▶ _Passage shown_:
The Company shall file with the Commission a Form S-3
registration statement (the "Registration Statement") (or such other form that
it is eligible to use) in order to register the Registrable Securities for
resale and distribution under the 1933 Act not later than) thirty (30) days
after the Closing Date (the "Filing Date"), and cause to be declared effective
not later than one hundred and twenty (120) days after the Closing Date, if
there is no review, and one hundred and fifty (150) days after the Closing Date
if reviewed by the Commission (the "Effective Date"). The Company will register
not less than a number of shares of common stock in the aforedescribed
registration statement that is equal to 150% of the Registrable Securities. The
Registrable Securities shall be reserved and set aside exclusively for the
benefit of each Subscriber and Warrant holder, pro rata, and not issued,
employed or reserved for anyone other than each such Subscriber and Warrant
holder. The Registration Statement will immediately be amended or additional
registration statements will be immediately filed by the Company as necessary to
register additional shares of Common Stock to allow the public resale of all
Common Stock included in and issuable by virtue of the Registrable Securities.
Without the written consent of each Subscriber, no securities of the Company
other than the Registrable Securities will be included in the Registration
Statement.

▶ _Information supplied_:
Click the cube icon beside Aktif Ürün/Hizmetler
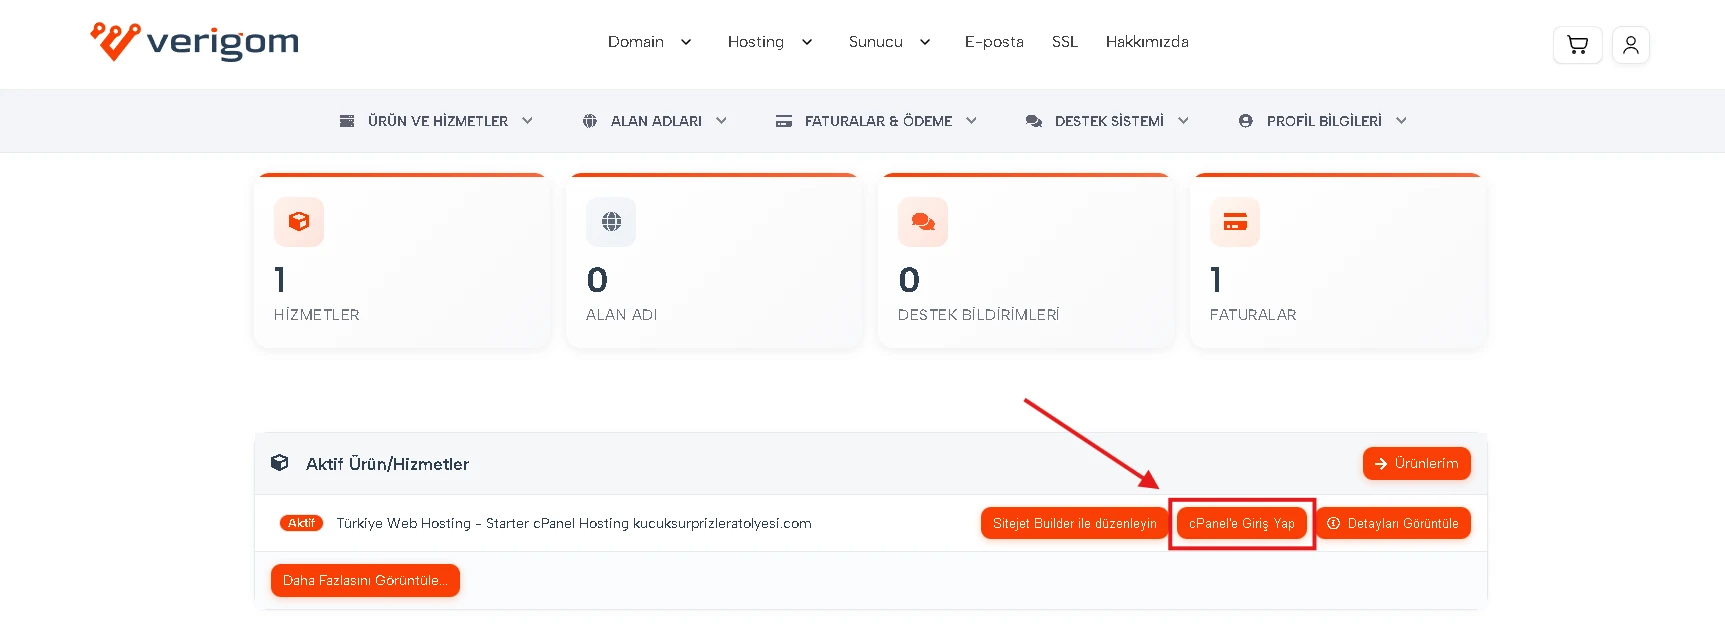This screenshot has width=1725, height=627. pyautogui.click(x=280, y=463)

▶ _Aim_: According to the registration clause, why would the Company amend the Registration Statement or file additional registration statements?

▶ _Written answer_: The Company would do so when it needs to register additional shares of Common Stock. This allows the public resale of all Common Stock included in and issuable by virtue of the Registrable Securities.